-- START OF Dataset records --
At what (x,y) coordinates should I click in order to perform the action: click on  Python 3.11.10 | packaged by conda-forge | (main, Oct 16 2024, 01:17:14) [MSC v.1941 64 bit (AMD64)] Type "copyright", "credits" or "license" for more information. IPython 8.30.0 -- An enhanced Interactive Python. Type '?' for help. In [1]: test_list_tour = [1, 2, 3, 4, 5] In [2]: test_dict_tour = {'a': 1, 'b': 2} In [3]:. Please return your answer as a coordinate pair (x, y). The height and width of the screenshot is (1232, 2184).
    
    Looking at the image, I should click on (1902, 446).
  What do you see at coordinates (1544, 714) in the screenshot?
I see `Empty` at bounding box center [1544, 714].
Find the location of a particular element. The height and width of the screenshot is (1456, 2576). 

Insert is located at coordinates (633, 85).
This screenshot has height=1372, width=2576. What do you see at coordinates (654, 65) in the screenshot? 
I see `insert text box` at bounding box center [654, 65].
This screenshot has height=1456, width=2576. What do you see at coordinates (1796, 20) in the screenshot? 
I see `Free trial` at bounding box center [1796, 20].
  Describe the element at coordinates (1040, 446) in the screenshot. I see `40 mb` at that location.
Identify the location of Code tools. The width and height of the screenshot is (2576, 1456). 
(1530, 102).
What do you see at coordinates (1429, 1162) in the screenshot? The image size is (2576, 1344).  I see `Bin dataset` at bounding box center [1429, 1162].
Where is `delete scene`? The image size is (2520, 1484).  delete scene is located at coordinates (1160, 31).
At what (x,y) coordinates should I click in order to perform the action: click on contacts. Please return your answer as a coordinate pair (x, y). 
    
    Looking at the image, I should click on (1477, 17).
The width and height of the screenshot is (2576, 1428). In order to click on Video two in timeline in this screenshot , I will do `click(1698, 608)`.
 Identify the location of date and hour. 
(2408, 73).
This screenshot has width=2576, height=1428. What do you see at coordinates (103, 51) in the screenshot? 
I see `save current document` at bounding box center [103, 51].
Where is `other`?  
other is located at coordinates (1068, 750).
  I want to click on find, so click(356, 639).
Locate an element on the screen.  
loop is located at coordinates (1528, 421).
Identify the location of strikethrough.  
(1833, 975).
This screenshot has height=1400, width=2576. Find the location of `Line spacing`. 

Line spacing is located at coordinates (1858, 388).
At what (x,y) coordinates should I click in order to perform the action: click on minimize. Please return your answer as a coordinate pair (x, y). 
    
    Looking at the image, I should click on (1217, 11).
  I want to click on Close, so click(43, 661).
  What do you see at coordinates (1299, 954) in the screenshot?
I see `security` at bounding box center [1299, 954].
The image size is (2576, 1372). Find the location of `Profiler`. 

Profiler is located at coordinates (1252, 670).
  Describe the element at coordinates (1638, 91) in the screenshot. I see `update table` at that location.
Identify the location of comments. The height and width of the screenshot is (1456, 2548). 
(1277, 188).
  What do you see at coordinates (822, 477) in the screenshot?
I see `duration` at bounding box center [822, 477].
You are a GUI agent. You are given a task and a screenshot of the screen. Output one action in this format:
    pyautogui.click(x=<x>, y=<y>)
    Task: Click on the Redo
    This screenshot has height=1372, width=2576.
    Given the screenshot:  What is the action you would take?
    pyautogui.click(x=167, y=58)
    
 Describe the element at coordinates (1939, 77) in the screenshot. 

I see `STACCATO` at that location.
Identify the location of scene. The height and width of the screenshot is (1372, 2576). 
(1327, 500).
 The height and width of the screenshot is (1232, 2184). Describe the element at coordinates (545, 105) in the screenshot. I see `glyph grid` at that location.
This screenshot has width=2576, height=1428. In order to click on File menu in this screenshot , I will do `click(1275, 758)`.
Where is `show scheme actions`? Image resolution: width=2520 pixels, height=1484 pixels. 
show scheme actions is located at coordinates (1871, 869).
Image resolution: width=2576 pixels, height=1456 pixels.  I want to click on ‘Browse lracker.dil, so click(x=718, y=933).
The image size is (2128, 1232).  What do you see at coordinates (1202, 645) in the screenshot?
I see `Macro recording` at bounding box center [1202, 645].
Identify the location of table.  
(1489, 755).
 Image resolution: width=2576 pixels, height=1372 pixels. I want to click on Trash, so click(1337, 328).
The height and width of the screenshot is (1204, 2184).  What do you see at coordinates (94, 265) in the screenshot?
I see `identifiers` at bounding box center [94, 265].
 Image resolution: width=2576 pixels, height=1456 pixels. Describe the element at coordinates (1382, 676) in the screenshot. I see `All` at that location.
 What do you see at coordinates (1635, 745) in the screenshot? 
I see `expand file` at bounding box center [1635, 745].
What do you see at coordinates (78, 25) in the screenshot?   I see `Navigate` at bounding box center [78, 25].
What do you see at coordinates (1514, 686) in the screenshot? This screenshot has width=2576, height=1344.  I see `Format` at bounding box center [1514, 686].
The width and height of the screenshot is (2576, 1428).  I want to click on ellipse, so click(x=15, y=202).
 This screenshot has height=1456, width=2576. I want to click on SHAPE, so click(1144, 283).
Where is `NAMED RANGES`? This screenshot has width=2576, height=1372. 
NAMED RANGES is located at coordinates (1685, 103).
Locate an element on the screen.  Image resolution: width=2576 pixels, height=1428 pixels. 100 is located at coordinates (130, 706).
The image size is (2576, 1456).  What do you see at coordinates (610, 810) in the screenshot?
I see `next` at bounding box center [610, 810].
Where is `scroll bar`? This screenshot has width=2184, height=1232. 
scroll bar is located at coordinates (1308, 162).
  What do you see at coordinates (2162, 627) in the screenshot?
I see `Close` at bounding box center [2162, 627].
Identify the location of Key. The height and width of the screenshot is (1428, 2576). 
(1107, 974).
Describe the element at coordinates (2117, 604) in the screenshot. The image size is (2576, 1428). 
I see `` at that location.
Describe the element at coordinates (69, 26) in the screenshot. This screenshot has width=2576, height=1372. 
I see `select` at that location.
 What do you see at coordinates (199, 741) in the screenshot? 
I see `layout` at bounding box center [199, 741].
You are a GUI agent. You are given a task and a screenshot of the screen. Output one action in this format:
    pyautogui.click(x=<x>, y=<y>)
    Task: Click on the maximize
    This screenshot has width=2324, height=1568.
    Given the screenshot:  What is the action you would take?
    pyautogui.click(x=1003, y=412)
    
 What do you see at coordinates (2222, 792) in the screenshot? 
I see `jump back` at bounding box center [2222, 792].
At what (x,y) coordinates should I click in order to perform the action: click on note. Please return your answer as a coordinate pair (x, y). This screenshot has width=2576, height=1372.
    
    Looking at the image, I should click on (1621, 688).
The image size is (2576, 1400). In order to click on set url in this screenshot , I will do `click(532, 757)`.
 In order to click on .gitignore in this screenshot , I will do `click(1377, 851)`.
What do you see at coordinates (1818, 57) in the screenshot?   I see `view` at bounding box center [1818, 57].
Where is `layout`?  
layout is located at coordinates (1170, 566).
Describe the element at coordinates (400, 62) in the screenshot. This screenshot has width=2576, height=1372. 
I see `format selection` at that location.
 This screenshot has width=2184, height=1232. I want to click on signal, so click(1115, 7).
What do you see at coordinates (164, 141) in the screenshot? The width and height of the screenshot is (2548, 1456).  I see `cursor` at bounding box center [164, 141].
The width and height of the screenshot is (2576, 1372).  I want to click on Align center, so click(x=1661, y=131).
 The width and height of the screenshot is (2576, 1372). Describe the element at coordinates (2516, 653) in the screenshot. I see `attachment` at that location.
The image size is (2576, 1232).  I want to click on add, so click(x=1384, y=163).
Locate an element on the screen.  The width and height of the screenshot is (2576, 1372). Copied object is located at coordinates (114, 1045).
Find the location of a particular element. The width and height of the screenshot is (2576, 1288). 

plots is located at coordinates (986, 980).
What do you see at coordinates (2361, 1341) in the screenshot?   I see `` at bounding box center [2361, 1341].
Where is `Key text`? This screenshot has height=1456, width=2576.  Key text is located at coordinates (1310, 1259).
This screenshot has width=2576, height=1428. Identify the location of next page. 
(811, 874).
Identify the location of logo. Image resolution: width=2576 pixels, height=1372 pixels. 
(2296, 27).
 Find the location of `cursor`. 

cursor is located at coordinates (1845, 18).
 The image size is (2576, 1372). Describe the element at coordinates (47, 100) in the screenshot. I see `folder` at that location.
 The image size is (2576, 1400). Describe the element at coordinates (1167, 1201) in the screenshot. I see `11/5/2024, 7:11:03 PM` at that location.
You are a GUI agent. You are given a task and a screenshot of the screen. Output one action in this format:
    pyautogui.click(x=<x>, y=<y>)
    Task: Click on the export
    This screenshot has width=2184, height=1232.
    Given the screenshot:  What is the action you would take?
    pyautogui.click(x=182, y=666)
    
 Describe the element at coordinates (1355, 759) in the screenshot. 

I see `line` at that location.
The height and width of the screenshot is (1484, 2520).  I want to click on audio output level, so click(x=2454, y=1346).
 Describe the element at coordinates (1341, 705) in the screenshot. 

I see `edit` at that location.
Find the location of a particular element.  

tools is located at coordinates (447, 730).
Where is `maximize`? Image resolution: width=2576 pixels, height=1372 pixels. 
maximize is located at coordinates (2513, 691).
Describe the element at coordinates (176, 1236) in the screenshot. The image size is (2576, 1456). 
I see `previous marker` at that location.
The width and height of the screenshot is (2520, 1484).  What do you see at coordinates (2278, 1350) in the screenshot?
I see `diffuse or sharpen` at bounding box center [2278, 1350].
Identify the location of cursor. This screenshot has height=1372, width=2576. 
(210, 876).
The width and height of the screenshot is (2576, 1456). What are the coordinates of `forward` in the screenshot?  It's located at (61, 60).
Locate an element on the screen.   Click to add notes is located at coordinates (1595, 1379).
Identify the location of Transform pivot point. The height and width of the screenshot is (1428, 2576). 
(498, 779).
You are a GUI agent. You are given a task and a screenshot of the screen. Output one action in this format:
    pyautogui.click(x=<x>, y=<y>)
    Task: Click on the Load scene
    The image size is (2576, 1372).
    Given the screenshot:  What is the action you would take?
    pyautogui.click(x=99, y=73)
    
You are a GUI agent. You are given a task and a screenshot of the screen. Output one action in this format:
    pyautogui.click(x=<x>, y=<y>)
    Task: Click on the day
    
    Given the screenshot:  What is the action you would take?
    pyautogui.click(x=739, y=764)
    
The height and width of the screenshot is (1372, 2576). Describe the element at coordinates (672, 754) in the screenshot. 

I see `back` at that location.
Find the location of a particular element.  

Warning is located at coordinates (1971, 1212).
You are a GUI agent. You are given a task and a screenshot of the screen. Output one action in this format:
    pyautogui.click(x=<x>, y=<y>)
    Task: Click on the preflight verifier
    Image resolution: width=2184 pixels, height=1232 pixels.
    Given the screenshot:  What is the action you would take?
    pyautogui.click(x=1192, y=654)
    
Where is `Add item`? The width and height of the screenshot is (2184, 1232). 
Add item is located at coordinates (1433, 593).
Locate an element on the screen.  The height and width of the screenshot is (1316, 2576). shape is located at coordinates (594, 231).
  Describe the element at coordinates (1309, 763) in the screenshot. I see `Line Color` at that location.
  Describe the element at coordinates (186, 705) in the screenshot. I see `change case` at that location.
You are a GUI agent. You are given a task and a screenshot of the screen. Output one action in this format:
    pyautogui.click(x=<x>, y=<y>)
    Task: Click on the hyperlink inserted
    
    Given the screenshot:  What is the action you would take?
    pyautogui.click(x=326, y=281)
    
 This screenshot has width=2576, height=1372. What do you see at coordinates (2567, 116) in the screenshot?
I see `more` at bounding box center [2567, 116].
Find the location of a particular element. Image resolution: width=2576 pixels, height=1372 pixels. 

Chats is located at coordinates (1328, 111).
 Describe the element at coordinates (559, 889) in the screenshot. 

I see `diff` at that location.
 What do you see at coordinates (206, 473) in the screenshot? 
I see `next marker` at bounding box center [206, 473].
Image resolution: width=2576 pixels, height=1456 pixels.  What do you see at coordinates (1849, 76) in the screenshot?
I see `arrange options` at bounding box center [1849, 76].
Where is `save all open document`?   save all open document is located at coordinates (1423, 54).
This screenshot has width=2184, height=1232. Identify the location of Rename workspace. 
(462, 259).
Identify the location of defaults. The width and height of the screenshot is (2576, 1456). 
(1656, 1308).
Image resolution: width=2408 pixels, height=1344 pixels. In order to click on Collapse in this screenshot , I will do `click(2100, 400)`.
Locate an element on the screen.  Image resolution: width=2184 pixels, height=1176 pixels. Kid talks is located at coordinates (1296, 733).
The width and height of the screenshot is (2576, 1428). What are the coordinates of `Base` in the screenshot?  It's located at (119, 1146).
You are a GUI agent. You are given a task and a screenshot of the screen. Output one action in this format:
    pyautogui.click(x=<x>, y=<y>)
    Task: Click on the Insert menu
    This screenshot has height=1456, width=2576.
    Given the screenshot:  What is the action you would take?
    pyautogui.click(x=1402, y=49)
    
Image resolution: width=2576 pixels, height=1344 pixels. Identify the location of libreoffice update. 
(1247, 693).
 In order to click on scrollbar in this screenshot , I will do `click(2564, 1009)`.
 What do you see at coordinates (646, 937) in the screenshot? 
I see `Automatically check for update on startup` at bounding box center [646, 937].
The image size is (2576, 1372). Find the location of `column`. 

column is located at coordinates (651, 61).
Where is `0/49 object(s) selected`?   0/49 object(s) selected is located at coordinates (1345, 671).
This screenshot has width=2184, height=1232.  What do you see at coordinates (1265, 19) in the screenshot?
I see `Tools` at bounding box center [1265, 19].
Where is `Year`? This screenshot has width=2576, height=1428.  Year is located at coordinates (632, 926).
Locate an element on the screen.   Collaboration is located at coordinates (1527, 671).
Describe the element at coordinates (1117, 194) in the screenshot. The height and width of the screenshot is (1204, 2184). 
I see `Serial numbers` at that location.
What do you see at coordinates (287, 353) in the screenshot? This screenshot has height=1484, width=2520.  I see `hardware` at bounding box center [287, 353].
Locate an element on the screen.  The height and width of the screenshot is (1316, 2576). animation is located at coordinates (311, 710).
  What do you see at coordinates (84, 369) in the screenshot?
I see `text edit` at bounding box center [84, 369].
-- END OF Dataset records --
Render the stretch of the records that opens with the line containing "What do you see at coordinates (1544, 714)" and closes with the line containing "(1530, 102).", both included, as a Markdown table with the columns No. and Entry. Number each line in No. and put its text in Entry, leaving out blank lines.

● Problem solution:
| No. | Entry |
|---|---|
| 1 |   What do you see at coordinates (1544, 714) in the screenshot? |
| 2 | I see `Empty` at bounding box center [1544, 714]. |
| 3 | Find the location of a particular element. The height and width of the screenshot is (1456, 2576).  |
| 4 | Insert is located at coordinates (633, 85). |
| 5 | This screenshot has height=1372, width=2576. What do you see at coordinates (654, 65) in the screenshot?  |
| 6 | I see `insert text box` at bounding box center [654, 65]. |
| 7 | This screenshot has height=1456, width=2576. What do you see at coordinates (1796, 20) in the screenshot?  |
| 8 | I see `Free trial` at bounding box center [1796, 20]. |
| 9 |   Describe the element at coordinates (1040, 446) in the screenshot. I see `40 mb` at that location. |
| 10 | Identify the location of Code tools. The width and height of the screenshot is (2576, 1456).  |
| 11 | (1530, 102). |